I'm seeing inconsistencies between the layout of an image and the text output from Abbyy.

I'm testing with image of an invoice. It has a tabular layout. My post-processing logic is looking at the whitespace as separators for the data and uses them to extract sections of the data for input into another program.

However, the horizontal whitespace is not always preserved, and Abbyy seems to have it's own idea of how to format it in a tabular way - it seems to recognize that there is a table, but is aligning/grouping some of the wrong data horizontally together.

Here's an image of the before and after: http://screencast.com/t/wYQI8h48I - the output from Abbyy is in the notepad document at the top, the source image is below.

I know that I can export as XML, which will have every character position apparently accurately recorded... but then I need to write a program to recompose the document into a text format... which is what the text output from Abbyy should already be providing!

Another, but not important to me, note is that all of the horizontal lines go missing when processed by abbyy.
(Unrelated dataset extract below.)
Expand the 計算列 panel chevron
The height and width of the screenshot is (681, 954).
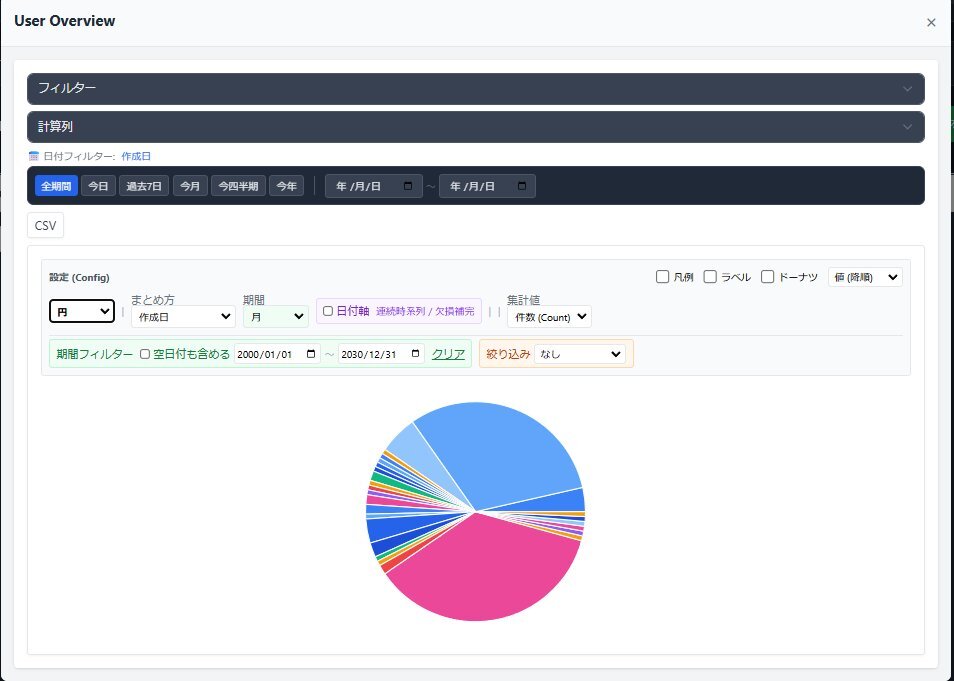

As you can see from the image, they are made up of hyphens and 'equal signs', which are valid characters. Why are they all stripped?

I suppose that you get such output due to some specifics of the document analysis. For example, the upper part of your document is recognized as a few separate blocks, and the lower part - as a table. However, as the table is implicit without borders, splitting into the columns is not always performed correctly.

alt text

In your case, I would recommend you to use the textExtraction profile. Then the document appearance and structure will be ignored, pictures and tables will not be detected, and you will get the output in the plain text format. Besides the recognized text will be exported to the file line by line from left to right, and the output will simulate original layout of a source document with the help of inserted spaces and empty lines.

As for the question about the horizontal lines, they are detected as the borders of the table, but as you export the recognition result to the TXT format, the tables cannot be supported in this export format by definition. This is an expected behavior.